Этот изящный оборот, всплывший в памяти шефа «Монако» вместе с отцовским ремнём и двойкой по литературе, тронул доброе сердце монархистки.

— Александр Борисович, я над вами не смеюсь, но, к сожалению, мы люди разные по мировоззрению и духу.

— Почему? Потому что я марксист?

— Нет, у вас скверные манеры. Ну, как вы можете попрекать свою жену, что вам недоплатил ваш тесть, ананьевский бухгалтер?

— Это факт. Так оно и было!

— Но это же ужасно... А почему за каждым словом вы огляды­ваетесь и всё время шепчете на ухо?

— Привычка, извините. Рудимент! В своё время мы в нашем уп­равлении говорили только шёпотом — везде были уши органов. Когда я нервничаю, у меня появляются старые привычки. Ирина Филипповна, — вдруг добавил он дрогнувшим голосом. — Позвольте сделать вам одно признание?

— Александр Борисович, не надо.

— Разрешите, умоляю вас!

— Но хотя бы при этом не оглядывайтесь, меня это сильно раздражает!

— Хорошо! Я вас люблю…

— О господи, опять… Александр Борисович, объясните мне, пожалуйста, кого вы ищите за спиной на потолке? Как вам не стыдно!

— Извините, нервы! Это смешно, я понимаю, но если вдуматься серьёзно, за этим драма целой жизни. Страх, комплексы, принижен­ность, нехватки... До вас я любил всего однажды. Сима, моя жена, не в счёт: да, семья, да, ребёнок, да, с годами появились общий бюджет и теплота, но сначала всё было по расчёту, и двенадцать тысяч мне ещё сейчас не доплати...

— Александр Борисович!

— Хорошо, хорошо! Чёрт с ними, не буду вспоминать. И вот те­перь, когда в моей жизни появились вы…

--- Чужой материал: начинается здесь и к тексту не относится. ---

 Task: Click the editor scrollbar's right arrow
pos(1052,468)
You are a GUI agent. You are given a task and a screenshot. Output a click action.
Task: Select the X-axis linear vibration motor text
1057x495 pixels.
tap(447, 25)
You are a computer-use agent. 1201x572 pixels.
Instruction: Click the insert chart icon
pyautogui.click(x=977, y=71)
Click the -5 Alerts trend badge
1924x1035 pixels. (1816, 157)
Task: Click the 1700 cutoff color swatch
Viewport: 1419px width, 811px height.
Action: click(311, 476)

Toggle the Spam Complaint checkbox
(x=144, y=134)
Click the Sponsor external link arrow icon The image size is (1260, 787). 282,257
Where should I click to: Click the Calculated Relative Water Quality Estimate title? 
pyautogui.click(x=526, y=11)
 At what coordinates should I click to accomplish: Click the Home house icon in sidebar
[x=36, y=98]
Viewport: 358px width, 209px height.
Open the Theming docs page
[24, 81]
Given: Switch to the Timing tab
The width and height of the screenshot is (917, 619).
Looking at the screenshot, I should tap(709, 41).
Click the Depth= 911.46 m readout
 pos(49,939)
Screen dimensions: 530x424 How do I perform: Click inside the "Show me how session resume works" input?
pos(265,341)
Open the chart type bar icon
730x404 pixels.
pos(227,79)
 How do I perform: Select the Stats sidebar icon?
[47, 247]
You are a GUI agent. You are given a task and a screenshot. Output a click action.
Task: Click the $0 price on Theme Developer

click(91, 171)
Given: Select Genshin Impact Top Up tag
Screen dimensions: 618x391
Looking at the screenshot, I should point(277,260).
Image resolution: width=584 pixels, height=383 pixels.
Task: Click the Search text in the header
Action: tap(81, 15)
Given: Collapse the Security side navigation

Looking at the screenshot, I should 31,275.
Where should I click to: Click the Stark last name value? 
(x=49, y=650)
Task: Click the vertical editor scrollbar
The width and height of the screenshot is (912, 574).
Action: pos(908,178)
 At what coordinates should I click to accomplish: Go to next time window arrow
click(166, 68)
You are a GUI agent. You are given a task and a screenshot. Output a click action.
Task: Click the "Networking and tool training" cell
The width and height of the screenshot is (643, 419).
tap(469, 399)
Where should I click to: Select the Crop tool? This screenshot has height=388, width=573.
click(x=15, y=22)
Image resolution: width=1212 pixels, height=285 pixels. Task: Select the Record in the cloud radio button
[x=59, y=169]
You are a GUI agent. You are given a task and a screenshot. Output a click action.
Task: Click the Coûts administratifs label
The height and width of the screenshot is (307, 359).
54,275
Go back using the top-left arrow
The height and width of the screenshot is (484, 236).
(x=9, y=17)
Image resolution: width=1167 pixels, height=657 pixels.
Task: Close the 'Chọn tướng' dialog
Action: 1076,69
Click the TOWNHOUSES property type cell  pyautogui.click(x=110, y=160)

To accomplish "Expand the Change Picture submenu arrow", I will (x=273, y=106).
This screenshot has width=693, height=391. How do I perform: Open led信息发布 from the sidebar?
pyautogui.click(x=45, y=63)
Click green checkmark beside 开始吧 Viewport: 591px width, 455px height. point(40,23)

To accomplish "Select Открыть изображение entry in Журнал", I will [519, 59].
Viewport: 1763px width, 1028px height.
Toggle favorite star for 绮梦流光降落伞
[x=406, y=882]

— Я вас прошу, оставим эту тему!

— Почему? Ирина Филипповна... Да, я не монархист, и у меня не безупречные манеры, но чувство к вам меня в корне изменило. Кля­нусь! Я сам себя не узнаю. Я всегда избегал ненужных неприятностей: стыдно говорить, но если я шёл с какой-нибудь дамой в ресторан, и к ней начинали приставать, я тут же, э, э, э… уходил.

— Очень мило!

— Как видите, я с вами предельно откровенен, и поэтому от­ветьте на вопрос: кому я делаю признание, — не вам ли, жене без­жалостного Пумы?! Я знаю, что могу получить нож в спину или кирпи­чом по голове, и меня это не страшит. Потому что вы сделали из ме­ня совсем другого человека: рыцаря, аристократа духа... Теперь ещё пример: я продаю партию зеркал для попугайчиков без предвари­тельной оплаты — а это что такое?! Тоже факт… Кому я раньше от­пускал без предоплаты? Никому!

— Александр Борисович, меня пугают ваши жертвы.

— Минуточку! А на кого я тратил больше, чем трачу на жену? Боже упаси, это наша семейная традиция: любой подарок, который я делаю любовнице, должен быть дешевле, чем жене, а вам я предлагаю стоимость вагонной нормы. Ну, возьмите тот же злополучный пух? Вот вы смеётесь: нонсенс, перья… Но вы только вдумайтесь, пожа­луйста: я, марксист по убеждению, буду шить пуховые подушки, чтобы восстанавливать монархию в стране. И для кого я это делаю?! Для вас, естественно.

Горчак умолк. Он стоял в стороне от многоконтурного светово­го круга, который падал из-под обложки «Плейбоя», заменившей аба­жур. Сквозь прореху в обложке прорвался ослепительный луч. Он вон­зился в пшеничные усики шефа «Монако», украшенные куриным пером. Лицо его выражало достоинство и покой умирающего, огласившего свою последнюю волю, а на лбу и щеках блестели крупные капли пота.

— Ирина Филипповна, — сказал он, приглаживая светлый редею­щий пушок на голове. — Я думаю, найдутся интересы, которые станут общими для нас. Давайте сходим в «Южную Пальмиру»...

— Но если ко мне станут приставать, — с иронией спросила мо­нархистка, — вы тоже убежите?

— Ну, что вы, — пойдут гробы! Буду убивать!